On one of our servers, we recently faced issues with file forwarding. Upon checking in internal logs, we saw the below events -
10:34:49.688 09-27-2018 10:34:49.688 +0200 INFO ulimit - Limit: open files: 4096 files
host = ABCDSERVER01
source = /app/splunkforwarder/var/log/splunk/splunkd.log
sourcetype = splunkd
But upon checking on the server for Splunk UF with the user, it's running the ulimit value shown as below -
open files (-n) 100000
Not sure why there is a difference or am i missing something here?
If this system uses systemd (like RHEL7), you may be able to fix this by updating the Splunk init script as described at:
ulimits work a little differently for processes that are started with systemd but this change works around that by using su to start Splunk. My understanding is that su causes PAM (and therefore pam_limits) to be invoked, and the correct limits end up being set. I believe Splunk made the change to fix a potential security vulnerability described at https://www.splunk.com/view/SP-CAAAP3M but it has the convenient side effect of fixing the limits without making changes to the systemd config. There are other systemd-specific ways of solving this problem but this is a simple fix if it works for you.
You may wish to refer to Why are my ulimits settings not being respected on ubuntu/debian after a server reboot?

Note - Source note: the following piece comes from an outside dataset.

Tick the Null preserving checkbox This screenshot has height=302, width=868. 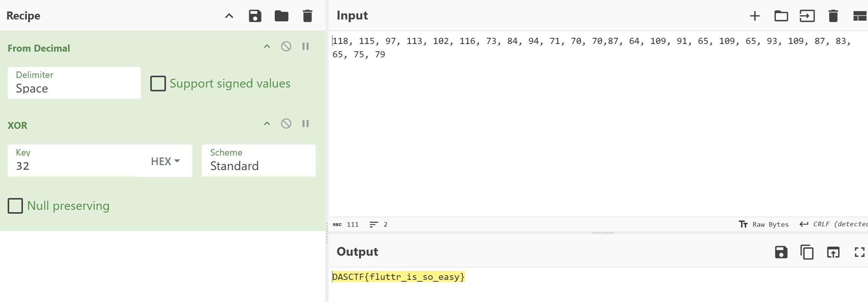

At the time Splunk started the ulimit was 4096, it is possible that (for example) using /etc/security/limits.conf that the ulimit changes occur after Splunk startup.
The solution is to login as the Splunk user on the CLI and restart Splunk, the reason to do this is if the Splunk process is restarted by a deployment server or similar it will continue to have the 4096 ulimit (as it will fork itself which inherits the current limits). Alternatively a reboot with the above mentioned article fix will also resolve the issue.